Previous Post - Fifty Candles Part I
Shortly after Stan departed on his journey to the great beyond, I started dating a man seven years my junior. My one and only claim to a “Boy Toy“. I tried to tell myself I was in love, but I wasn’t. I didn’t even like the guy. But damn, he looked good in his BVDs sprawled on my bed, or lazing naked by my swimming pool. I had a friend who was a bartender at the local pub and she had been showing me pictures of a party that had taken place there the week before. I stopped at a picture of a young man sitting at the bar and said “I want that”. She chuckled and with a gleam in her eye said “I thought you would”.
She arranged a meeting. There was a party at the pub the next evening, an event with music and she called him up. After all he was new in town and she thought he might like to attend. And oh yes, Jo would be there, the one she had told him about. I took great care with my appearance that evening and I arrived late, just to make an entrance. The power I had back then. I miss that power now. I had no doubt that this guy was mine. He was new in town, 26 years old, 6′3″ and was the editor for the entertainment section of the local newspaper. All the girls wanted the handsome newcomer, but I came in, lined him up in the cross hairs and moved in for the kill. I then embarked on what would be the most boring year of my life.
Elliott was not interesting. He looked like he would be, but he just wasn’t. With his good looks, he was as vain as they come and loved nothing more than to talk about himself, his thoughts, and beliefs. He was very proud that he didn’t believe in reincarnation, didn’t believe in ghosts, didn’t believe in an afterlife. Didn’t even wish to discuss such mumbo jumbo. That was fine with me, I really wasn’t looking for conversation. I can remember going on a long hike with him. I’d asked him to walk ahead of me, just so I could check out his rear view. Tight butt and long, long legs. He’d be yammering away about something and I’d be devouring his body with my eyes, thinking about how much fun I’d have with him that evening.

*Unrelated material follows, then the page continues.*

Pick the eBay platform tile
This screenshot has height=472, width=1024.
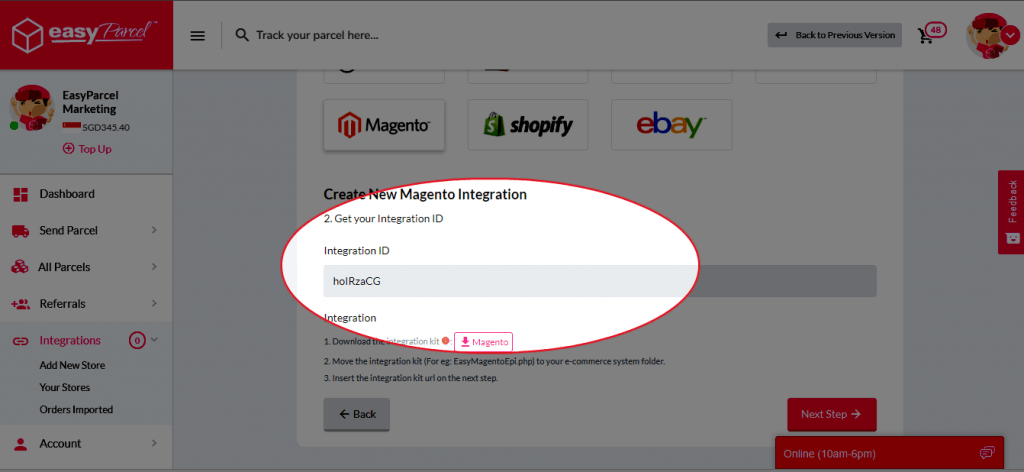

About 45 minutes into our hike, I realized he’d been talking the whole time and I had no clue what he was talking about. He said something and waited for my response, I tried to cover but he stopped, turned around and looked at me and said,”Have you been listening to anything I’ve said?”
I was so busted. His feelings were hurt and he told me he felt like he was just being used.
“This is a problem for you?” I asked.
Apparently it was. I thought a man would welcome being treated as a sex object, but he sulked. Things were not going to last too much longer.
One night, I was awoken out of a deep sleep by Elliott shaking me.
“What is it?”
I thought we might have an intruder and he needed me to protect him.
“Over there, over there.”
He pointed to Stan’s altar, which I had set up in my room and furnished with candles, incense and fresh flowers. I looked over to where Elliott was pointing, just a few feet in front of us.
“Something moved.”
I felt a surge of maternal tenderness toward my little sex object. He looked so boyish, his black hair rumpled and he was shaking like a wet puppy. I put my arms around him and cuddled him,”Sshh, it was just a bad dream, everything is okay”.
He pushed me away and said, “It wasn’t a dream. Something woke me up and something just sat in front of your little shrine thing like a big sack of potatoes. It was a g-g-ghost!”.
Yes, he actually stuttered.
And then I got it. Stan had just made contact. How clever! It would have been easy for him to make contact with me and I would have always wondered if it was my desire to believe that created what I perceived as contact. Elliott was a self professed non-believer of ghosts and Stan had just been his first. It was clear to me and I started laughing. It was such a great joke. Elliott looked at me horrified.
“It’s okay” I said, still laughing “its Stan, my friend Stan”.
The shock registered on Elliott’s face as he said,
“your dead friend Stan? your dead gay friend Stan?”
“Yes” I said still laughing “and you’d be exactly his cup of tea”.
At this point the horror was too much.
“You’re not helping me” he was indignant as he got out of bed, grabbing his clothes from the floor. He really was terrified to discover such things existed and that he’d just had a close encounter of the ghostly and gay kind.
“Oh, come on, you don’t believe in ghosts anyway. Be a good boy and come back to bed” I called after him.
He wouldn’t listen, he was getting out of this house, away from this madwoman and her gay ghost friend. He wouldn’t stay at my house after that and we ended the affair shortly afterwards.
So, as I do my reflecting on the last fifty years, Stan comes to mind. I only knew him for a short time, but he made an impact on me. He was a true friend, one who made the effort postmortem to give me that all important answer to the most burning of all questions. Something remains after our bodies die and in his case, it retains a wicked sense of humor.